— PASSAGE TO READ —
*-*-*
More than a year later, in May 2018, Wyse relayed an unidentified at-sea testimonial: "I'm rolling 15 degrees port and starboard (30 degrees total) out here today and the winds are less than 10 knots and seas are less than one metre. We need to make this platform more workable."

Those concerns were echoed by Sgt. Hector Chaisson of the RCMP Marine Security Enforcement Teams who, in September 2017, wrote "greater stability of the ship would be appreciated by the entire crew and would avoid repeated seasickness."

Fred Emeneau, commanding officer of the CCGS G. Peddle, was more blunt in his assessment.

"All I know is something needs to be done," he said. "They want us to patrol through the nights whenever possible. The crews are getting fatigued trying to achieve this in North Atlantic conditions in the winter. Most 45-foot [13.7-metre] fishing boats we work around are wider than the [mid-shore patrol vessels]."

In the Gulf of St. Lawrence, Francois Lamoutee, commander of the CCGS Caporal Kaeble emailed on August 2018 with his opinion.

"By the way stabilizers should never have been removed from the original design. Please put them back ASAP. Losing a few cubic metres of fuel space will be a minor factor compared to the huge gain in stability, safety and comfort for the crew."

The issue of excessive rolling isn't limited to expeditions at sea.

Steve Arniel, commanding officer of the CCGS Constable Carrière on the Great Lakes, emailed in June 2018, saying, "This ship rocks like crazy tied to the dock!"

In the 2016-17 season, the Nova Scotia-based CCGS Corporal McLaren lost 44 per cent of ship time allotted to fisheries patrols — 112 of 252 days — because the vessel could not sail due to weather, according to its commanding officer.

Greg Naugle reported that "87 days of those weather days were in seas less than three metres, which is inside the TSOR [technical statement of operational requirements] operational envelope." The year before, 107 days were lost when seas were under three metres, he said.

It said the CCGS G. Peddle had 96 weather delay days out of a planned 302 operational days, while the Corporal McLaren had 97 weather delay days out of 309 planned operational days. It did not say how many weather delay days involved seas under three metres.
*-*-*
— GIVEN DATA —

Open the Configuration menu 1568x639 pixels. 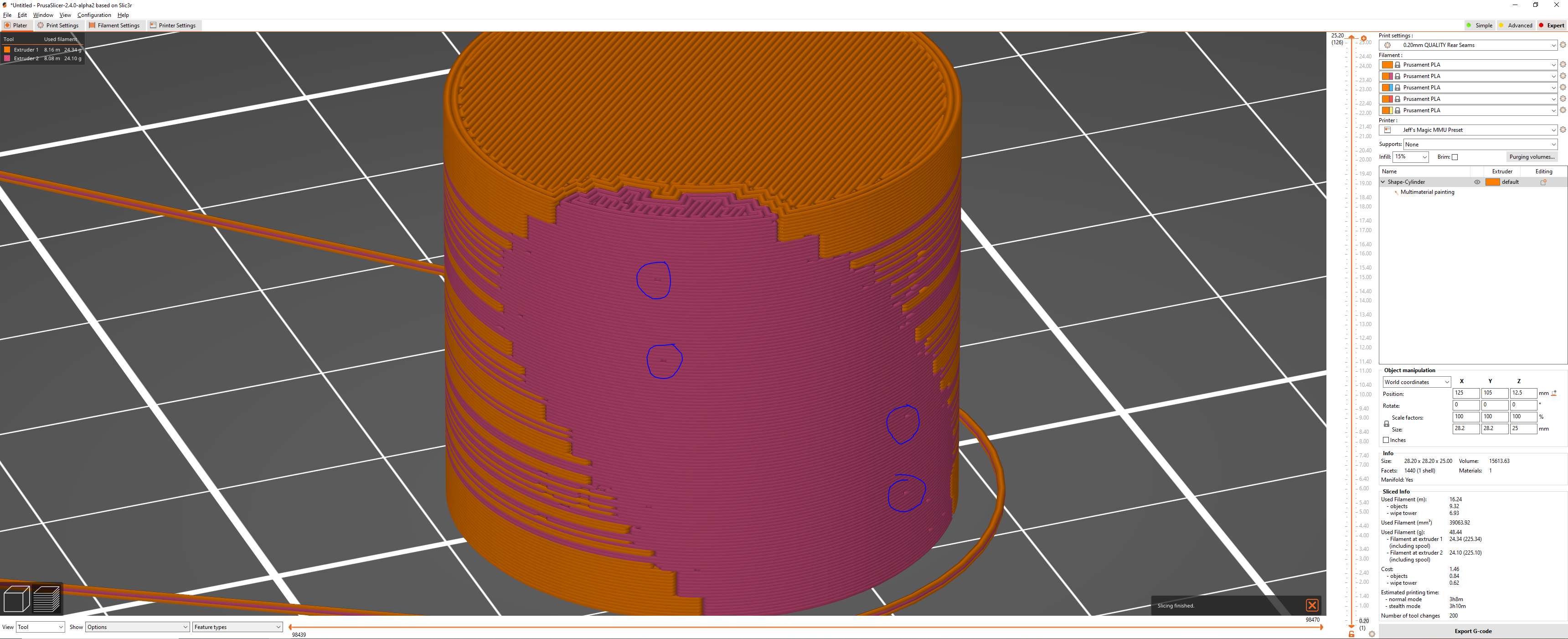[x=94, y=15]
*-*-*
Answer these questions from the excerpt on coast guard patrol vessel rolling:
1. Which ship did Steve Arniel command?
2. How many of the 252 days allotted to fisheries patrols did the CCGS Corporal McLaren lose in the 2016-17 season?
3. What did Francois Lamoutee say should never have been removed from the original design?

— FULL SOLUTION —
1. The CCGS Constable Carrière, on the Great Lakes.
2. 112 days.
3. The stabilizers.